In a case known as NIFLA v. Becerra, the five conservative justices of the Supreme Court ruled Tuesday that anti-abortion “crisis pregnancy centers” should have heightened free speech protections that real doctors and abortion clinics do not.
It was this straightforward-seeming bit of hypocrisy that Justice Stephen Breyer seized on in his dissent. “If a State can lawfully require a doctor to tell a woman seeking an abortion about adoption services,” he wrote, “why should it not be able, as here, to require a medical counselor to tell a woman seeking prenatal care or other reproductive health care about childbirth and abortion services?”
But the high court had delivered a ruling written by gaslight. The justices struck down a California law requiring that Christian-run CPCs ― which often masquerade as real medical clinics in order to lure in reluctant pregnant women and then counsel them against abortion ― disclose to women if they have no licensed medical professionals on staff and that abortion services are available elsewhere.
The majority opinion’s logic, as articulated by Justice Clarence Thomas, is that a CPC medical counselor is not actually providing medical counsel. Informed consent laws, the argument goes, apply only to places that provide actual medical services, not to fake pregnancy clinics that merely pretend to.
“The licensed notice at issue here is not an informed-consent requirement or any other regulation of professional conduct,” Thomas wrote. “It applies to all interactions between a covered facility and its clients, regardless of whether a medical procedure is ever sought, offered, or performed.”
The ruling could resonate beyond the issue of fake pregnancy clinics.

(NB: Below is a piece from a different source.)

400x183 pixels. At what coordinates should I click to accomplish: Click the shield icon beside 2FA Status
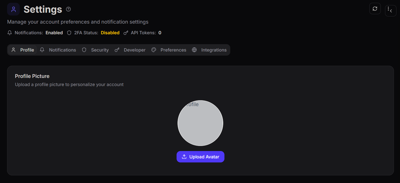tap(69, 32)
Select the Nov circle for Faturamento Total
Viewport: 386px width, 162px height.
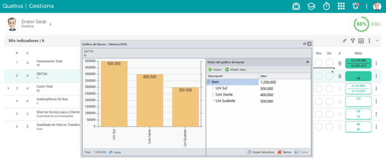click(319, 63)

Thomas went out of his way to note that the same First Amendment protections do not apply to doctors in states like Mississippi and Arizona who are required by the state to tell women false information about abortion ― such as the supposed link between abortion and breast cancer, or that abortion is “reversible.” Those are still legitimate informed consent laws, Thomas wrote, because they apply to actual medical procedures.
The high court’s opinion ― which is very protective of free speech generally ― could actually make it harder for reproductive rights advocates to challenge those mandated speech laws on behalf of doctors.

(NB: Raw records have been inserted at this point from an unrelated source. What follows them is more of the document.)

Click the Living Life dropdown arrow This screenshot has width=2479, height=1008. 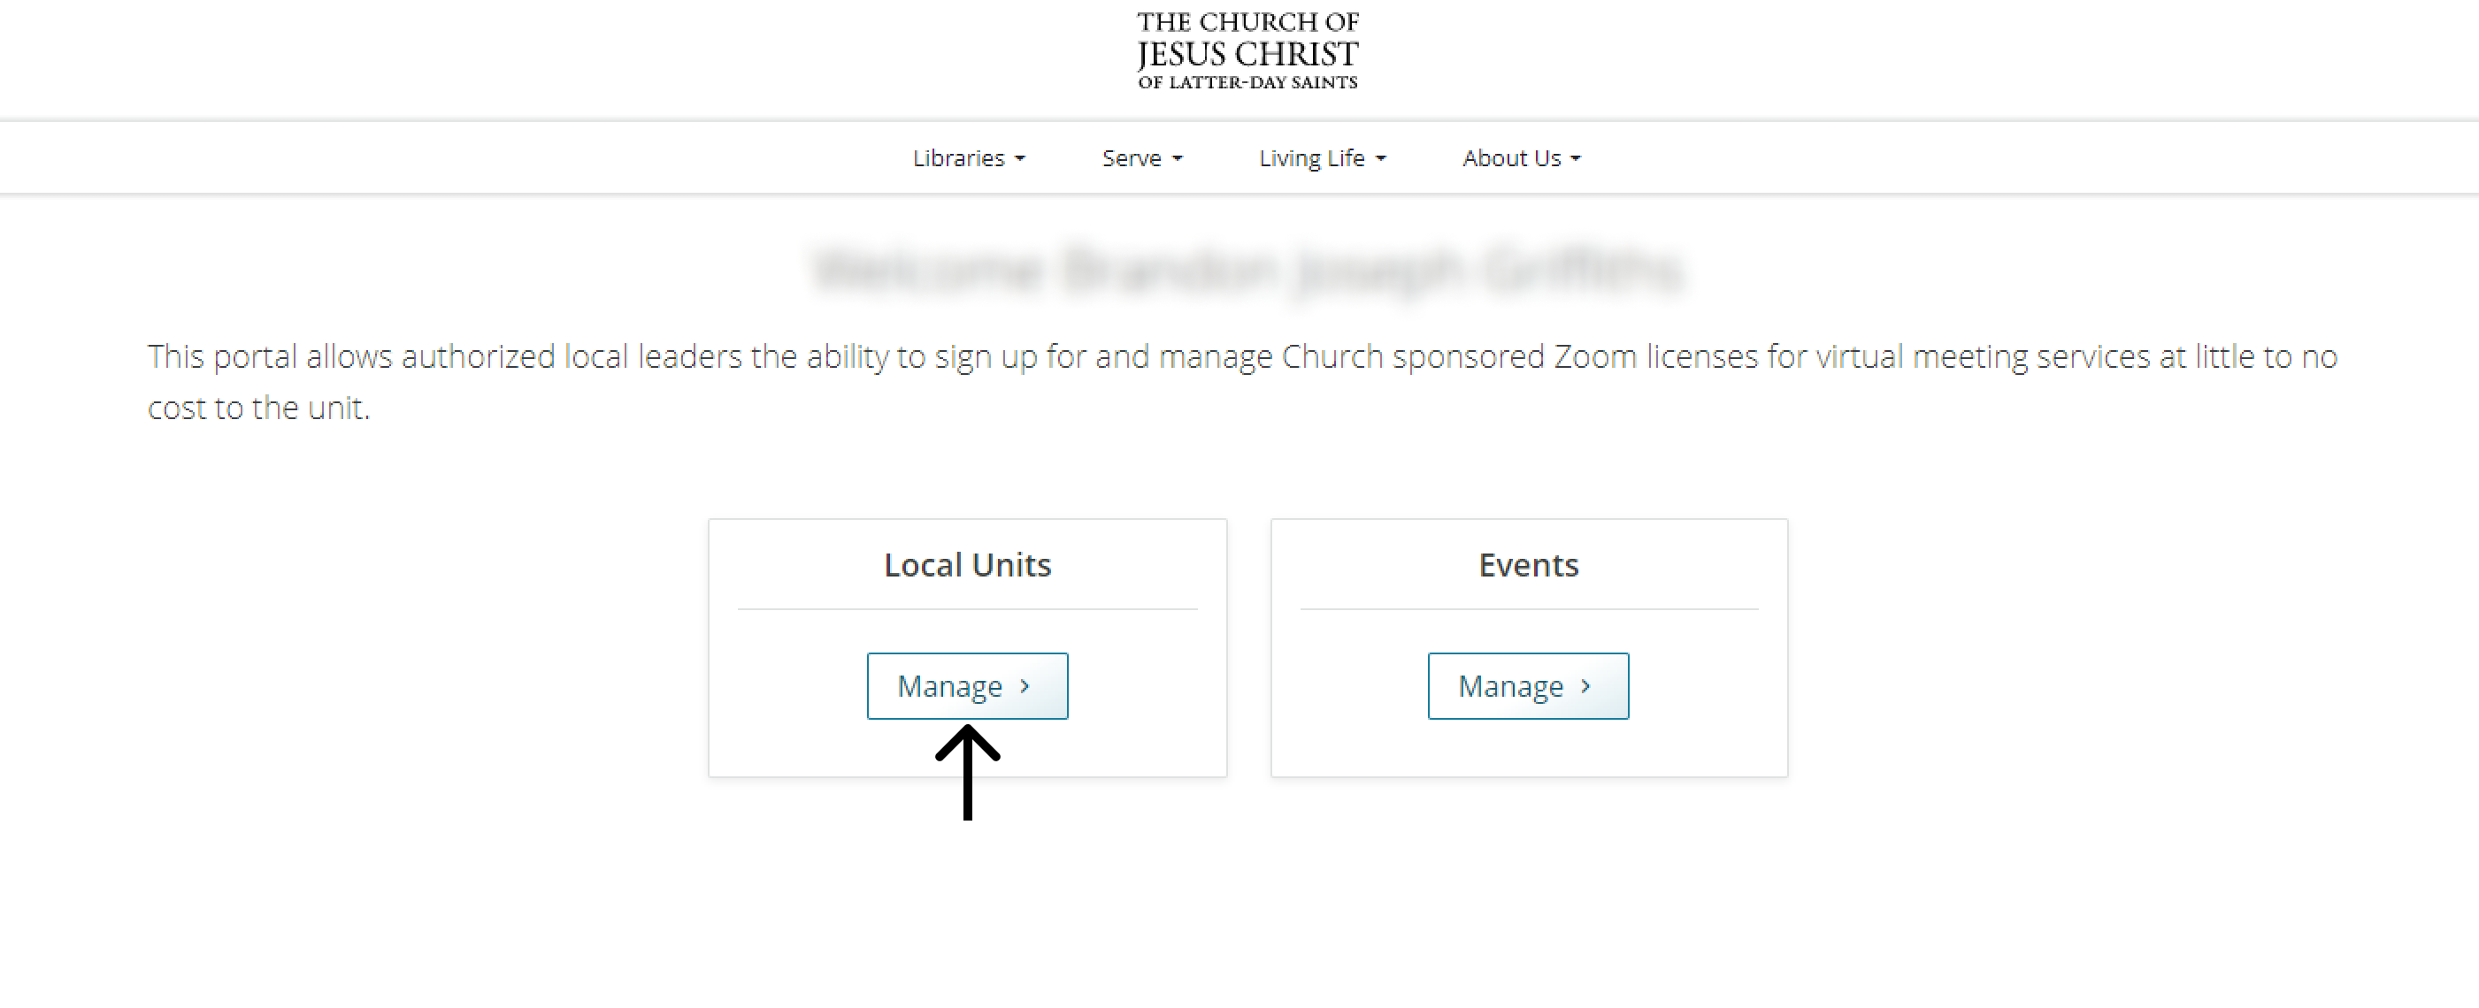coord(1381,159)
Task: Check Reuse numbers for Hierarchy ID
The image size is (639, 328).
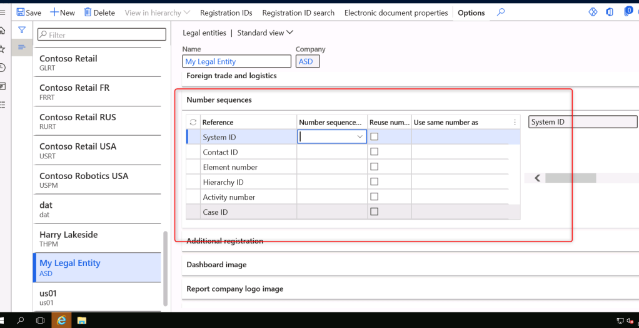Action: tap(375, 182)
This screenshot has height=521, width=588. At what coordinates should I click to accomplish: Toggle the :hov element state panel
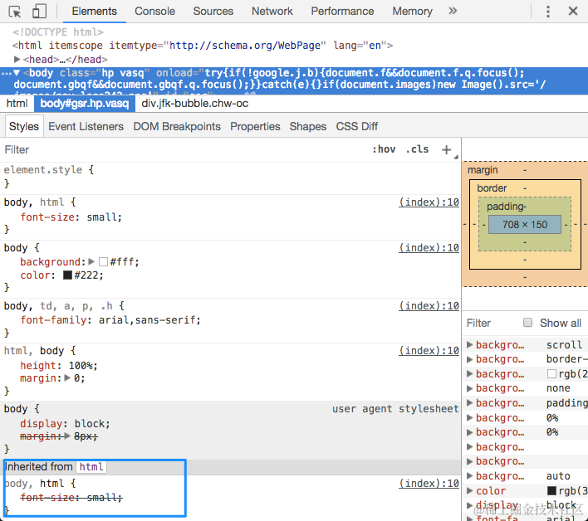point(384,149)
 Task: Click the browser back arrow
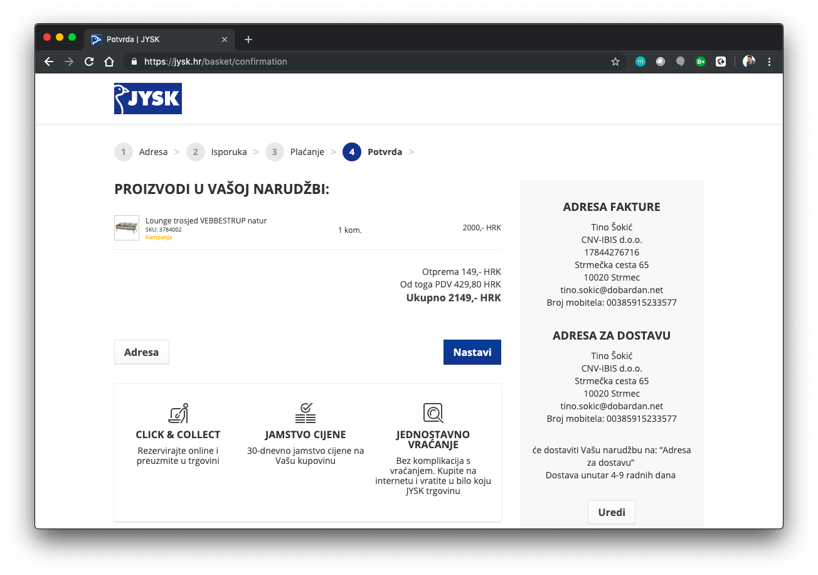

“The decision today doesn’t bode well for any First Amendment challenges to biased counseling requirements,” said Heather Shumaker, senior counsel at the National Women’s Law Center. “Thomas made a really incongruous distinction between First Amendment protections for CPCs that exist to deceive women and don’t provide a variety of medical procedures, and real providers that provide medical care.”
“It created a double standard,” said Amy Myrick, staff attorney for judicial strategy at the Center for Reproductive Rights, who co-authored an opinion piece on Tuesday’s decision for HuffPost.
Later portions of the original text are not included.